[Exercise details]
Scan the records for the word "dimensions". Return each line where it is found.

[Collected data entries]
-- Opening Marker --

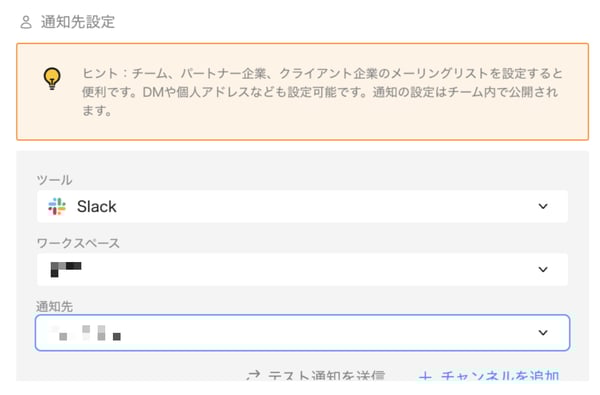This screenshot has height=395, width=600.
Task: Open the workspace selection box
Action: pyautogui.click(x=302, y=269)
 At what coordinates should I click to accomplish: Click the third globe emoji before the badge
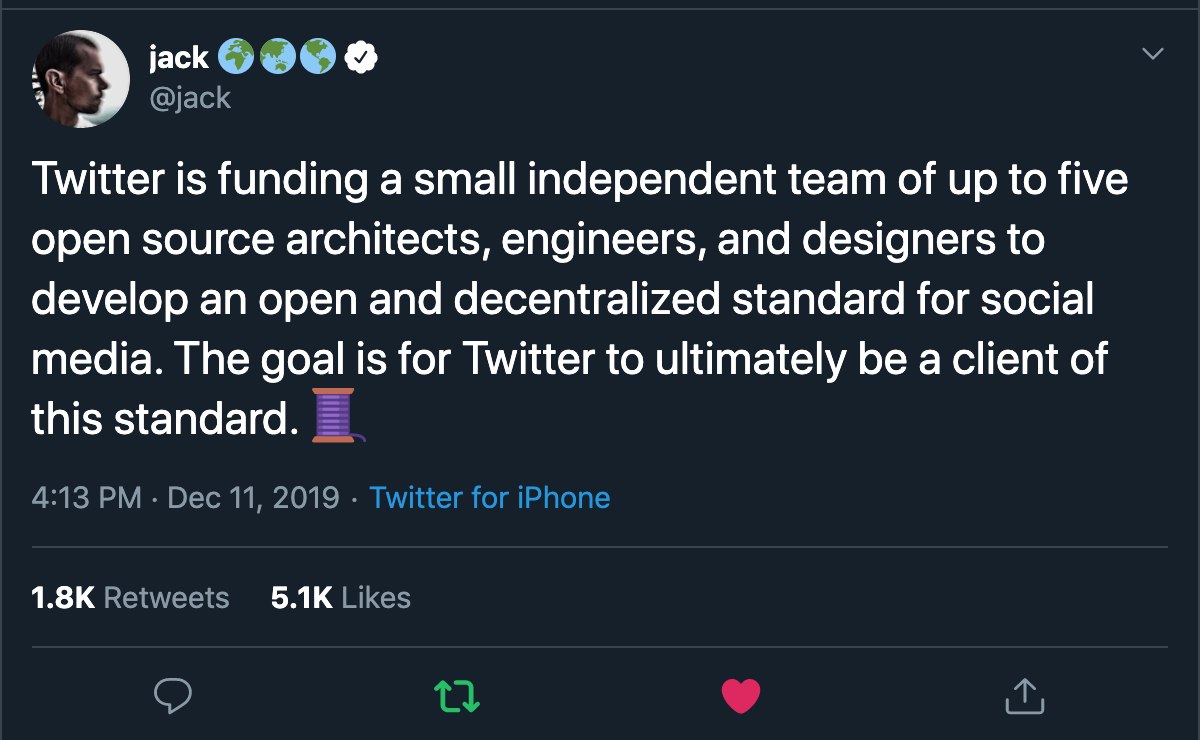319,58
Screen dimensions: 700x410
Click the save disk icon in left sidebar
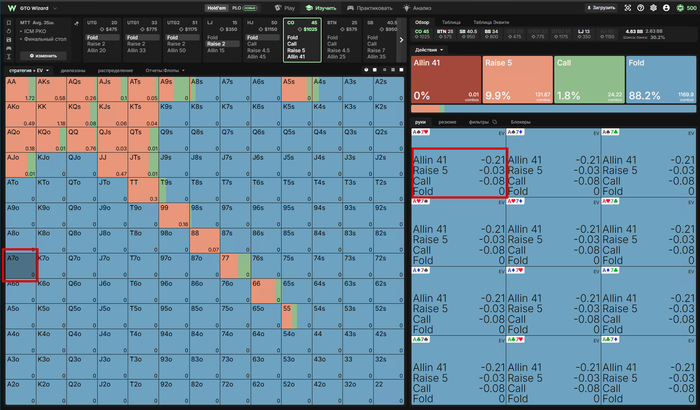[8, 40]
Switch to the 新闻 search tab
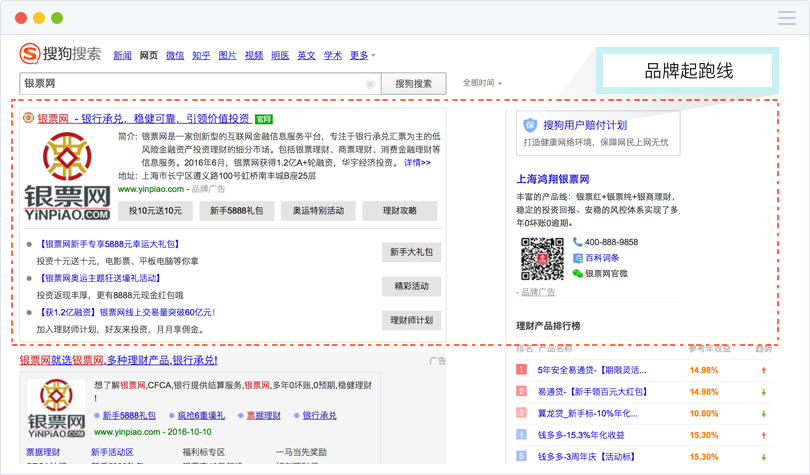Image resolution: width=810 pixels, height=475 pixels. click(x=122, y=56)
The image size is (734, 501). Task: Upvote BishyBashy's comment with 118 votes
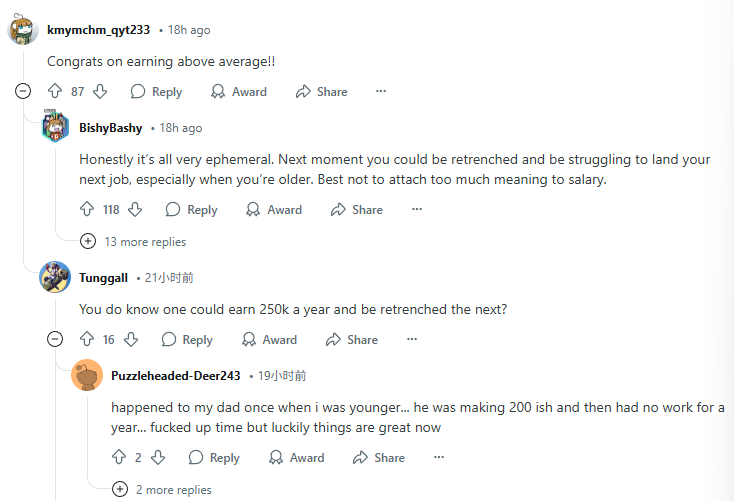coord(87,209)
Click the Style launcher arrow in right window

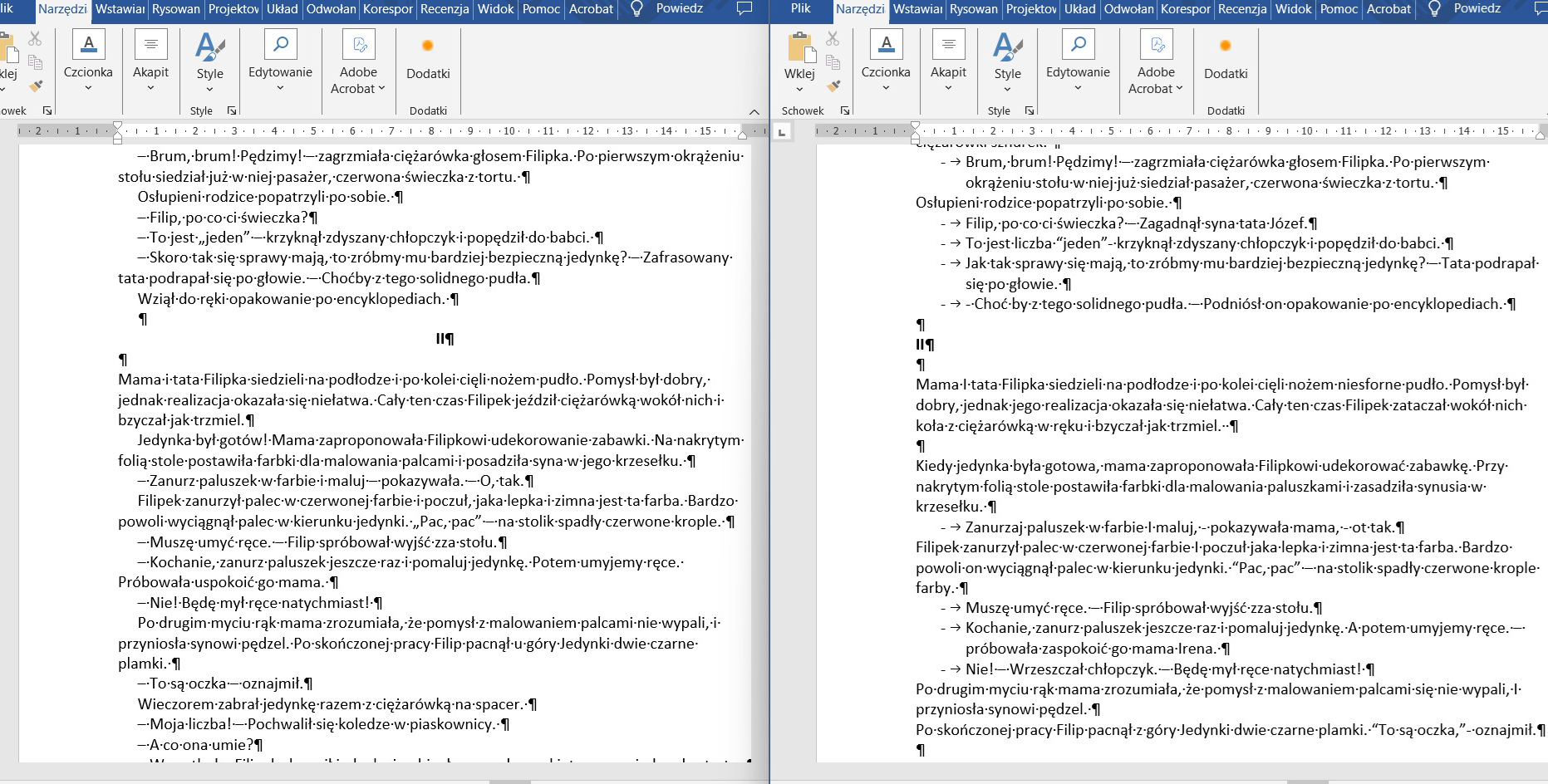(1030, 110)
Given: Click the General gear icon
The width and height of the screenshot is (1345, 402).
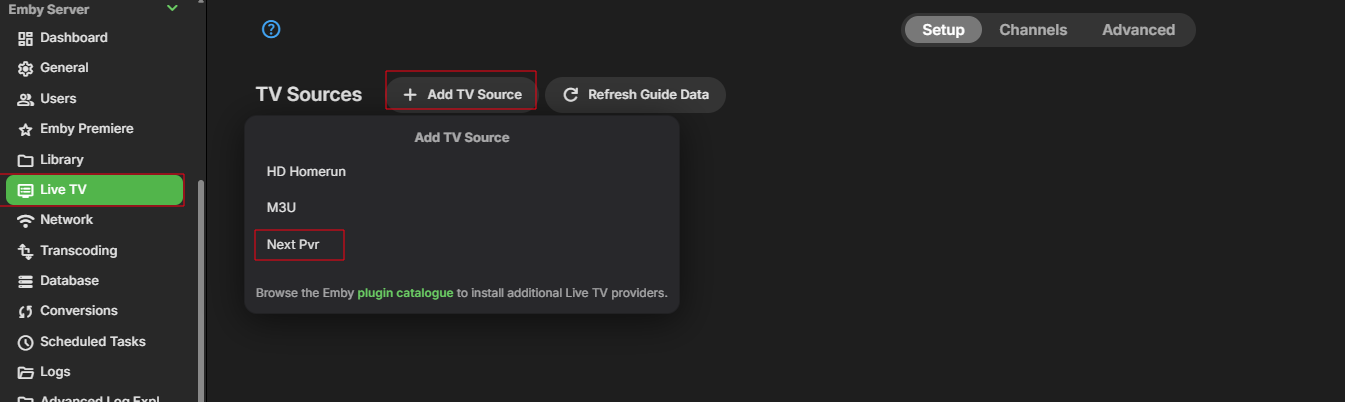Looking at the screenshot, I should 26,68.
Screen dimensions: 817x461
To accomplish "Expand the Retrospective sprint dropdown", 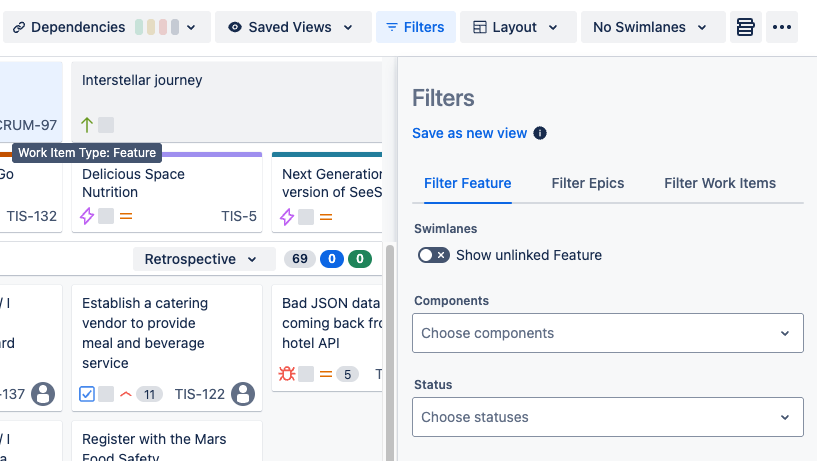I will click(x=204, y=259).
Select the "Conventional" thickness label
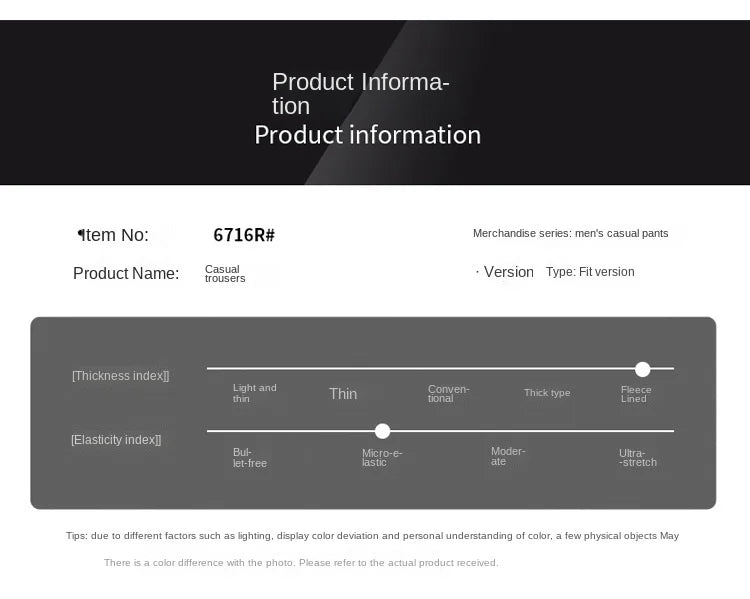 [448, 394]
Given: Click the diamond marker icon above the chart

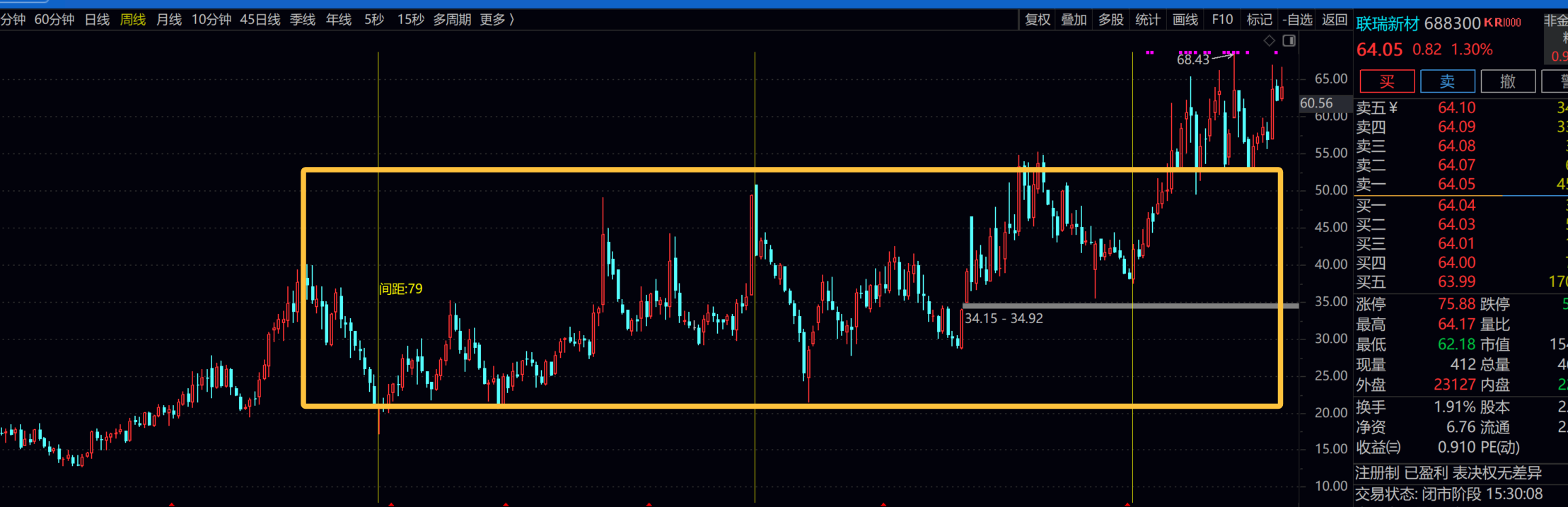Looking at the screenshot, I should click(1270, 40).
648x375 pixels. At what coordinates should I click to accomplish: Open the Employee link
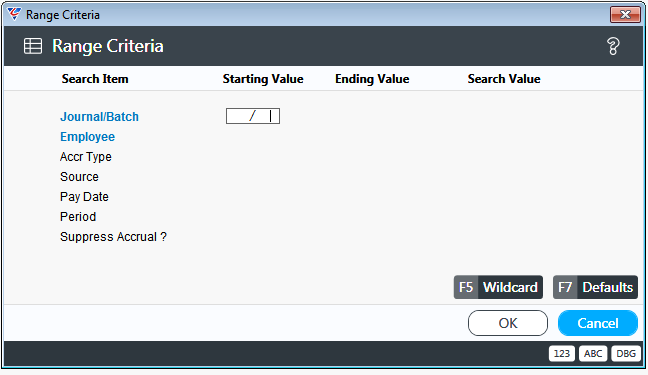tap(88, 137)
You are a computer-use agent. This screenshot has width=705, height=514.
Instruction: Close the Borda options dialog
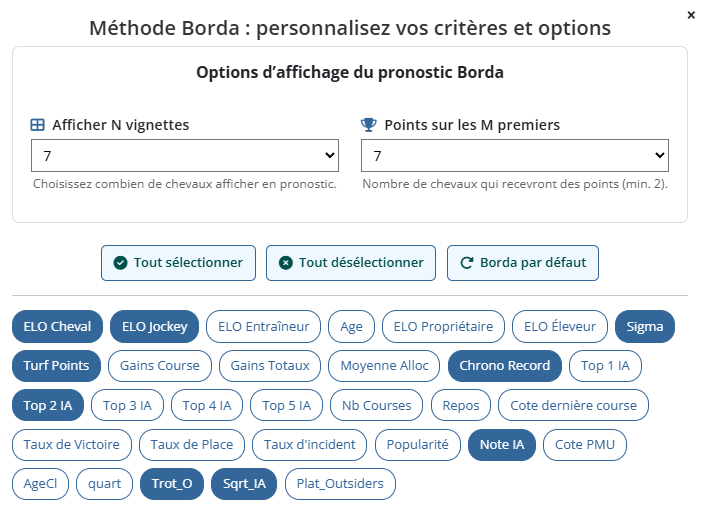[691, 15]
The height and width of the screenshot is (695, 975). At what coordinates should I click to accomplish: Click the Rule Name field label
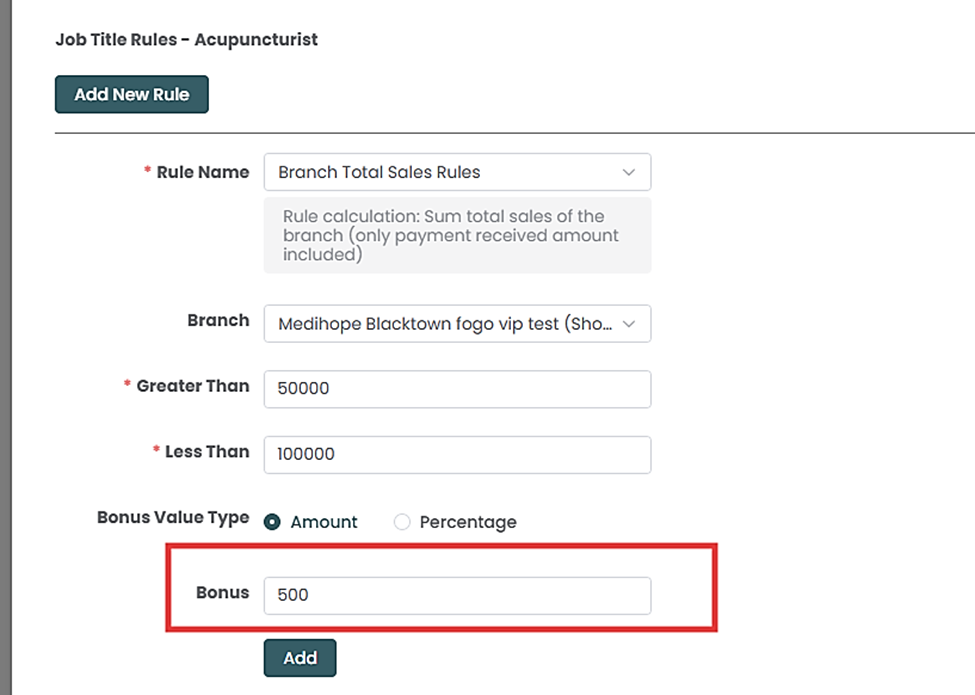click(x=202, y=172)
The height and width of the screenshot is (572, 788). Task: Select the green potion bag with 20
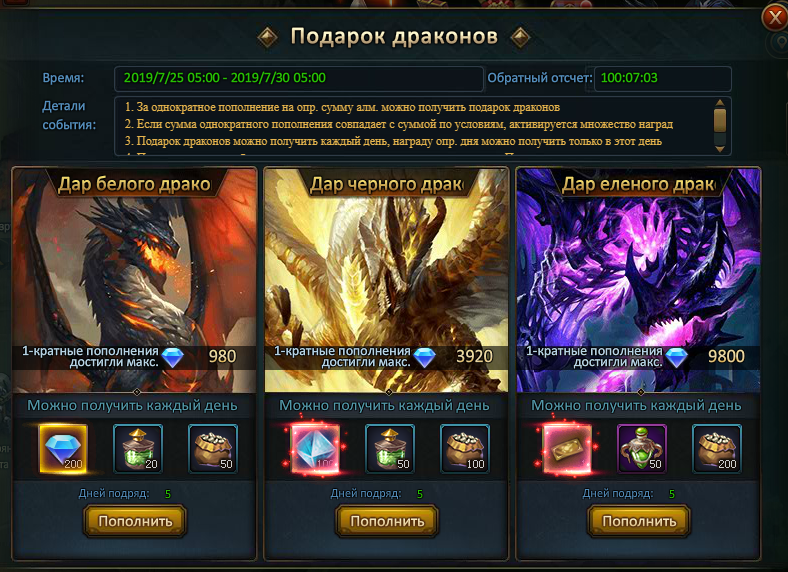click(138, 449)
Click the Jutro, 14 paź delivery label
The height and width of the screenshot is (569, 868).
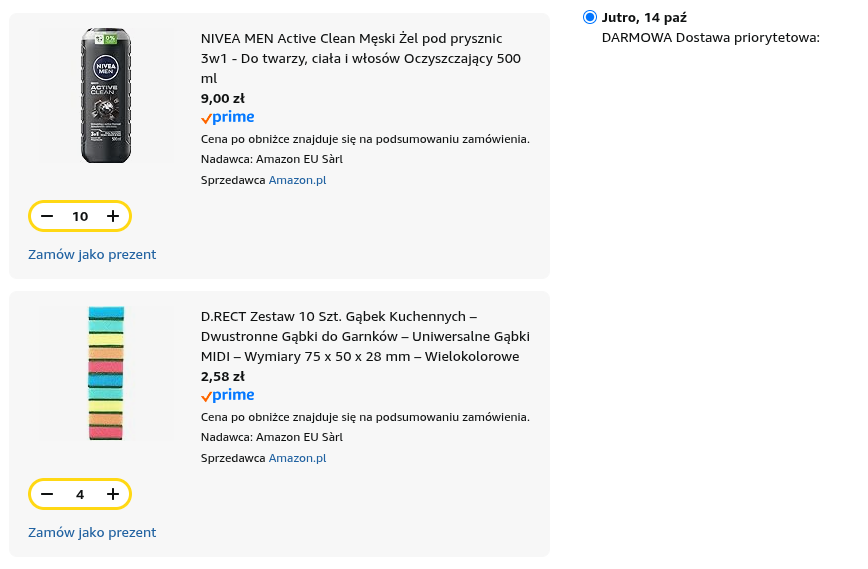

-- Closing Marker --

[Exercise response]
Screen dimensions: 700x410
Screen dimensions: 817x461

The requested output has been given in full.